About
quantitative methods to measure accuracy of
predictions.
|
|
|
In evaluating the accuracy of a
prediction there are two main
"metrics". The DS (Directional
Simmetry) and the RMSE (Root Mean Squared Error).
Both metrics are good in describing the better
cases and the worst ones (where the prediction is
very close to the target and when the prediction
is far from it), but neither is appropiate in
dealing with intermediate cases, which are by far
the most usual ones. In the following graphics is
shown in black the target curve, or the actual
evolution of the ups and downs of the market
index direction. In red and yellow are two
"toy" predictions, built in order to
show how general accepted metrics fail to
describe accuracy of forecasts.
|
|
|
|
The DS is just the ratio between
the right hits over the total number of movements
expressed in percentage. It is commonly accepted
that a prediction with DS over 50% has to be good
and under 50%, bad and the higher the ratio the
best the prediction. However, as depicted in the
first figure, if the target evolution of ups and
downs is the black curve, the red prediction
seems, by naked eye appreciation, far better than
the yellow one. The DS shows here (picture above)
its failure to evaluate a good prediction: DS for
the red curve is 33.33% although it captures very
well the main features of the target. It shows
first an erratic behavior, then an ascending
trend, the turning point, the downturn, and
erratic again. The DS for the yellow curve, which
fails to describe any characteristic of the
target, is 42.85%. One could easily argue that
this is an example built on purpose, and it is.

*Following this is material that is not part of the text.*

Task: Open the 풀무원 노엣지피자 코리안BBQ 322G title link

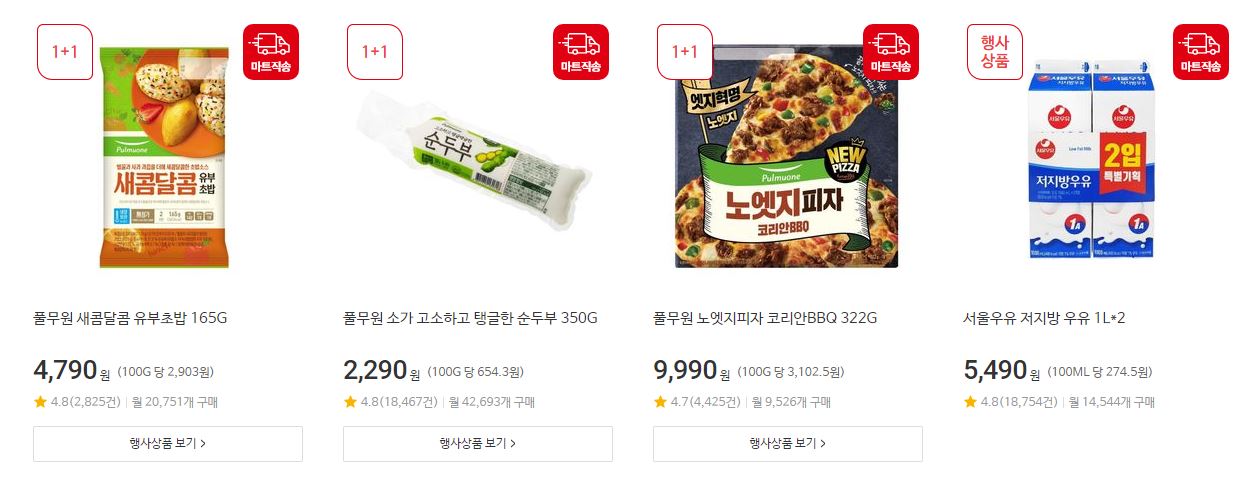Action: (x=765, y=318)

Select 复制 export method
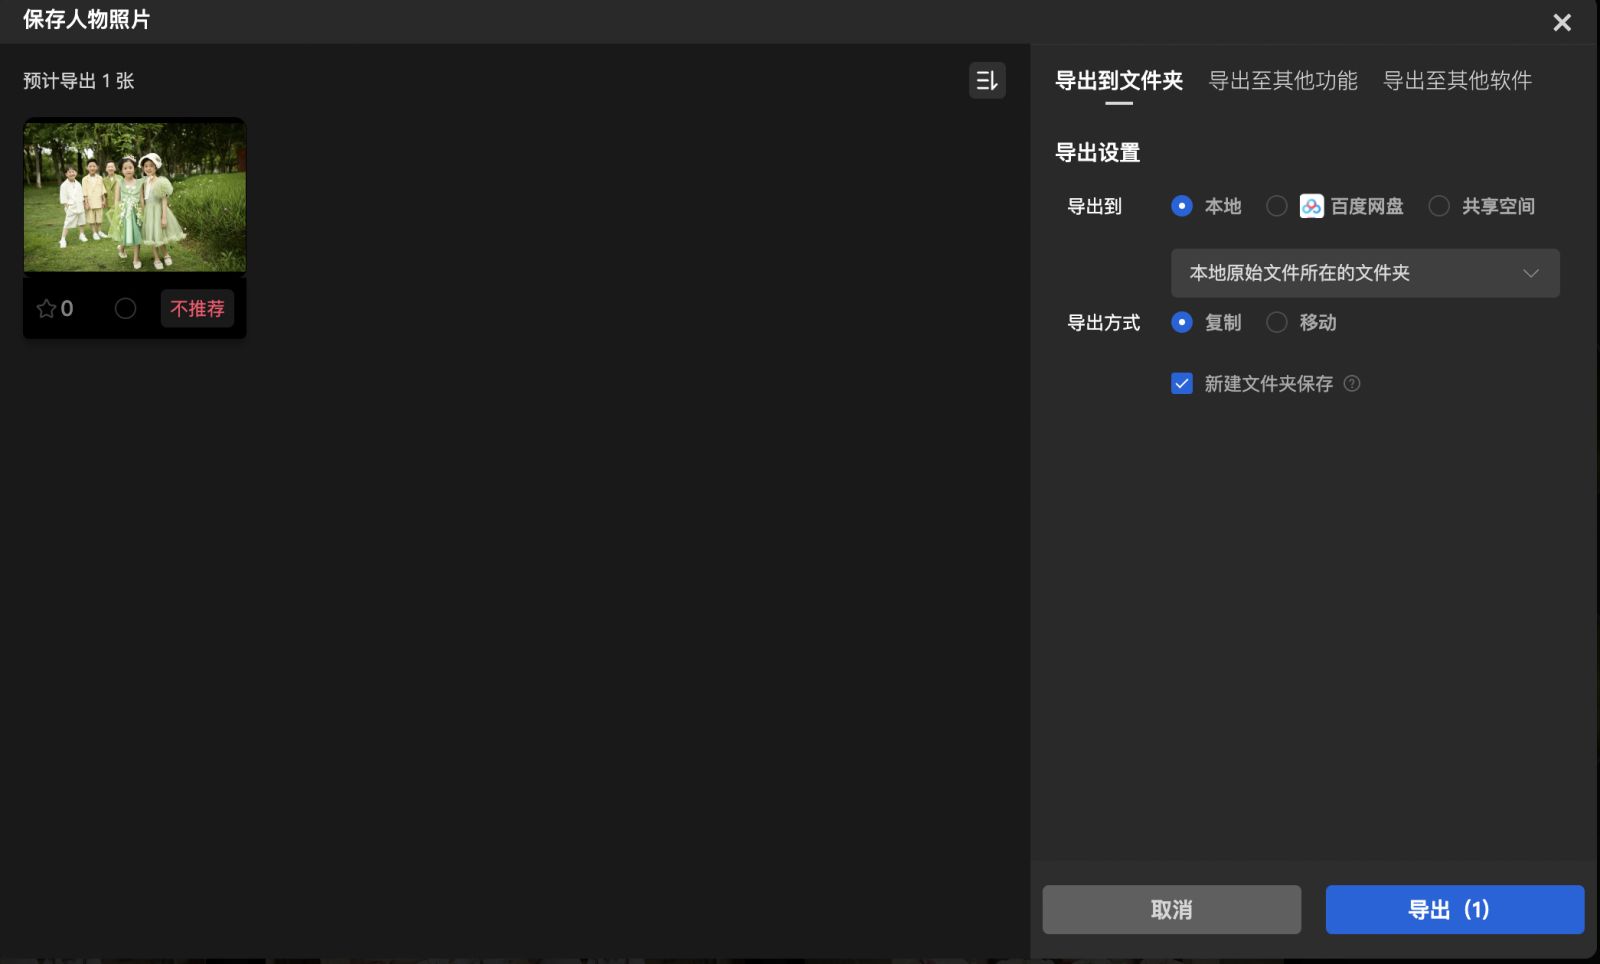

Anyway, always, while trying to evaluate the
accuracy using the DS in any
"intermediate" case, the DS will be
polluted in more or less degree with this defect. |
| |
|
|
The same occurs for the RMSE. The
RMSE is the summation of the squares of the
differences between the target value and the
prediction, normalized by the square root of N,
the number of data points. A good prediction has
a RMSE as low as possible. However, as depicted
in the second figure (above), if the target
evolution of ups and downs is again the black
curve, the red prediction seems, by naked eye
appreciation, far better than the yellow one. The
RMSE shows here its failure to evaluate a good
prediction: RMSE for the red curve is 2.0
although it captures very well the main features
of the target. It shows good agreement with the
target curve (in black), in locating the turning
points and trends. The RMSE for the yellow curve,
which fails to describe any characteristic of the
target, is 1.9518. From this analysis it can be
inferred that neither the DS nor the RMSE are
good to evaluate which prediction is better in
intermediate cases in which the target value is
not very close nor very far from the solution
under scrutiny. In those cases the better way is
to evaluate the euclidean distance from the
turning points of the target to the turning
points of the solution, but unfortunately
determining which points are turning points is
something subjective, so this metric is not very
well defined or at least it will depend on some
parameters while both RMSE and DS are parameter
free. Finally it results that a good way to
evaluate good predictions is comparing patterns
by naked eye.
When trying to compare graphics of forecasts in order to evaluate
their accuracy in terms of a number, it must be kept in
mind the main purpose of the forecast itself. The predictions
shown in this site try to forecast the directions of the market,
with special attention in locating the turning points. In this sense
we do not try to replicate exactly the pattern of daily ups and downs, but
the general tendency, upward, downward or with no direction defined.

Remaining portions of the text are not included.